◆ Yapılacak görevler:
**1.** Aşağıdaki tasavvuf metninde "Yânî Hakk’ın, eşyânın" diye başlayan paragrafı, ana bilgilerini koruyarak madde madde kısaltın.
**2.** Aşağıdaki tasavvuf metninin "Şimdi, senin mertebeleri" sözleriyle başlayıp "vasfetmezler idi (56)." sözleriyle biten kısmını hiç değiştirmeden yazın.
**3.** Aşağıdaki tasavvuf metnini, son cümlesinden sonrasını yazarak sürdürün.

━━ Verilen alıntı ━━

Tercüme "Rab Hak'tır. Ve hakîkat bakışıyla bakılınca kul da Hak’tır. Mükellefin kim olduğuna şuûrum ve vâkıf oluşum olsa idi ne olurdu! Eğer kuldur desem, o ölüdür ve yoktur. Ve eğer Hak'tır desem, teklîf olunan nerde?"
Şimdi, senin mertebeleri ta'yîn etmen ile talep edilenler, ortaya çıktı (55).
Hz. Şeyh (r.a.) daha önce "Biz âyetlerde ve hâdîslerde, Hak hakkında sınırlamadan başka bir şey görmedik" buyurmuş ve bu bahsi izâh etmek için, taayyün etmiş mertebeleri beyân etmiş idi. Çünkü her bir mertebenin taayyünüyle bir talep edilen ortaya çıkar. Şimdi de bu "sınırlama" bahsinin tamamlanmasına geri dönerek buyururlar ki:
Ve eğer sınırlama olmasa idi, sûretlerde Hakk'ın değişkenliğini, resûller haber vermezlerdi. Ve Hakk'ın kendi nefsinden, sûretleri kaldırmakla O'nu vasfetmezler idi (56).
Yânî Hakk’ın, eşyânın "ayn"ı olması, sınırlamayı gerektirici olur. Çünkü eşyâ sınırlanmış sûretlerden ibârettir. Eğer işin aslında, Hakk'ın "sınırlanmasına" müsâade olmasa idi, peygamberler, Hakk'ın sûretlerde değişkenliğinden haber vermezler idi. Nitekim (S.a.v ) Efendimiz buyurmuşlardır:
"Hak Teâlâ hazretleri, kıyâmet gününde hálka inkâr edilen bir sûretinde tecellî edip: "Ben sizin Rabb-i a'lânızım" der. Halk ise, senden Allâh'a sığınırız derler. Hak daha sonra onların inanışları sûretinde tecellî eder. O zaman o sûrete secde ederler".

━━━
━━ Çıkarılan veriler ━━

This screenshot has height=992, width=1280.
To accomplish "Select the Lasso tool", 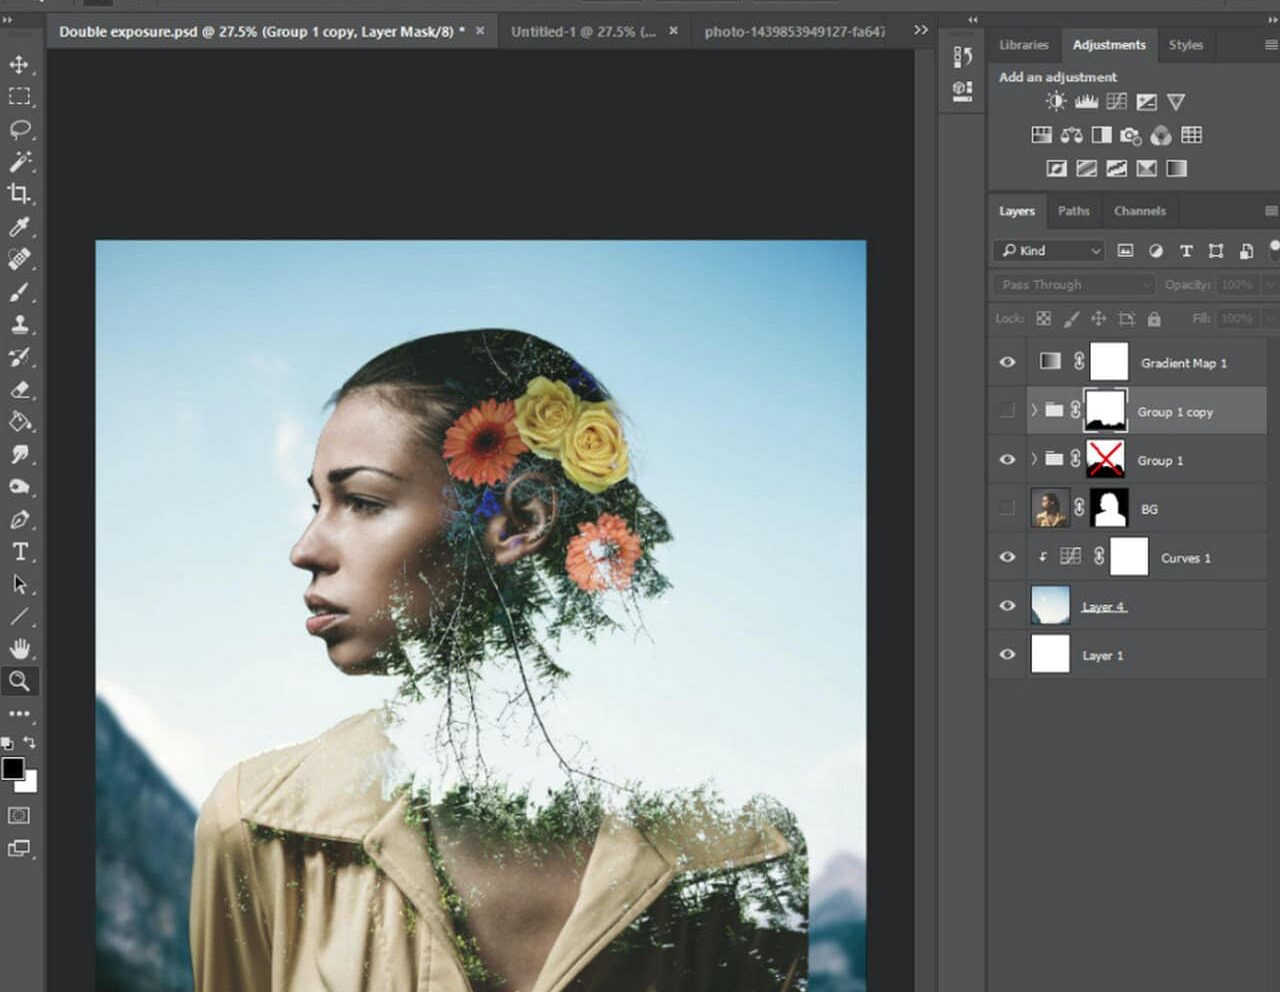I will 19,129.
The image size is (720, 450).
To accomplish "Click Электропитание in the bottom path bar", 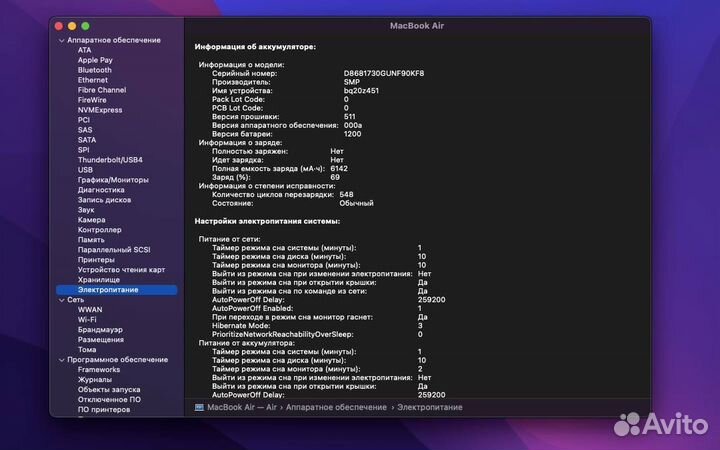I will [430, 407].
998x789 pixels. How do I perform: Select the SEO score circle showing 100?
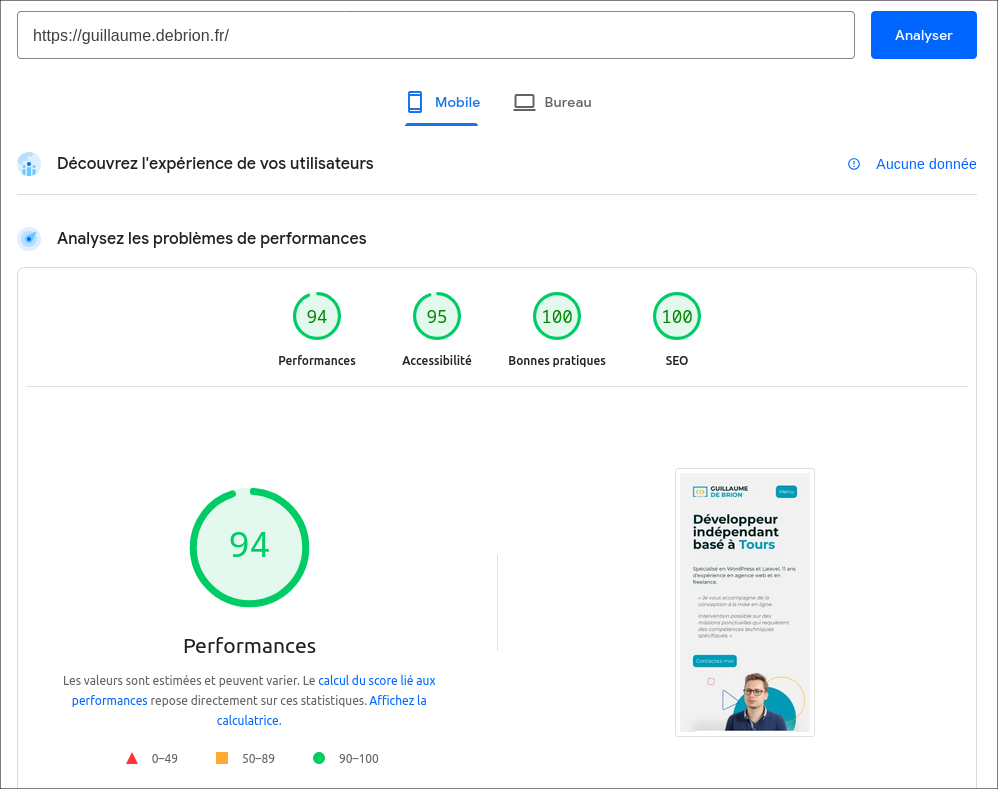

━━━

◆ Beklenen cevaplar:
**1.**
- Hakk'ın eşyânın "ayn"ı olması sınırlamayı gerektirir, çünkü eşyâ sınırlanmış sûretlerden ibârettir.
- Hakk'ın sınırlanmasına müsaade olmasaydı peygamberler, Hakk'ın sûretlerde değişkenliğinden haber vermezdi.
- Bu konuda (S.a.v.) Efendimiz'in bir sözü aktarılır.

**2.**
Şimdi, senin mertebeleri ta'yîn etmen ile talep edilenler, ortaya çıktı (55).
Hz. Şeyh (r.a.) daha önce "Biz âyetlerde ve hâdîslerde, Hak hakkında sınırlamadan başka bir şey görmedik" buyurmuş ve bu bahsi izâh etmek için, taayyün etmiş mertebeleri beyân etmiş idi. Çünkü her bir mertebenin taayyünüyle bir talep edilen ortaya çıkar. Şimdi de bu "sınırlama" bahsinin tamamlanmasına geri dönerek buyururlar ki:
Ve eğer sınırlama olmasa idi, sûretlerde Hakk'ın değişkenliğini, resûller haber vermezlerdi. Ve Hakk'ın kendi nefsinden, sûretleri kaldırmakla O'nu vasfetmezler idi (56).

**3.**
Şimdi "inkâr edilen" bir sınırlı sûret olduğu gibi, hálkın hayâli inanışları olan da birer sınırlı sûrettir. Hak bu sûretlerde tecellî edici olunca, sınırlı olması gerekir. Bundan dolayı (S.a.v ) Efendimiz'in bu doğruluğunda şüphe olmayan hadislerinde, Hakk'ın sınırlı sûretler ile sınırlanmış olduğu haber verilmiş olur. İşte ârifler bu haberlerden dolayı, sûretlerde Hakk'ın zâhir olduğunu bilmişlerdir.
Şiir:
Şimdi, göz onun gayrına bakmaz; ve hüküm, onun gayrı üzerine olmaz (57).
Yânî vücûdda, göz ancak Hakk'a bakar; ve hüküm ancak Hak üzerine olur.Çünkü, vücûdda ondan başka bir mevcûd yoktur ki görülebilsin ve üzerine de bir hûküm eklenebîlsin. Bundan dolayı gören ve görülen ve hâkim ve üzerine hüküm verilen hep Hak'tır. Rubâi:
Ben bilmez idim gizli ayân hep Sen imişsin
Tenlerde ve canlarda gizli hep Sen imişsin
Sen'den bu cihân içre nişân ister idim ben
Sonra bunu bildim ki, cihân hep Sen imişsin
Böyle olunca, biz onun içiniz ve O'nun iki elinde O'nunlayız. Ve her bir hâl içinde O'nun indindeyiz (58).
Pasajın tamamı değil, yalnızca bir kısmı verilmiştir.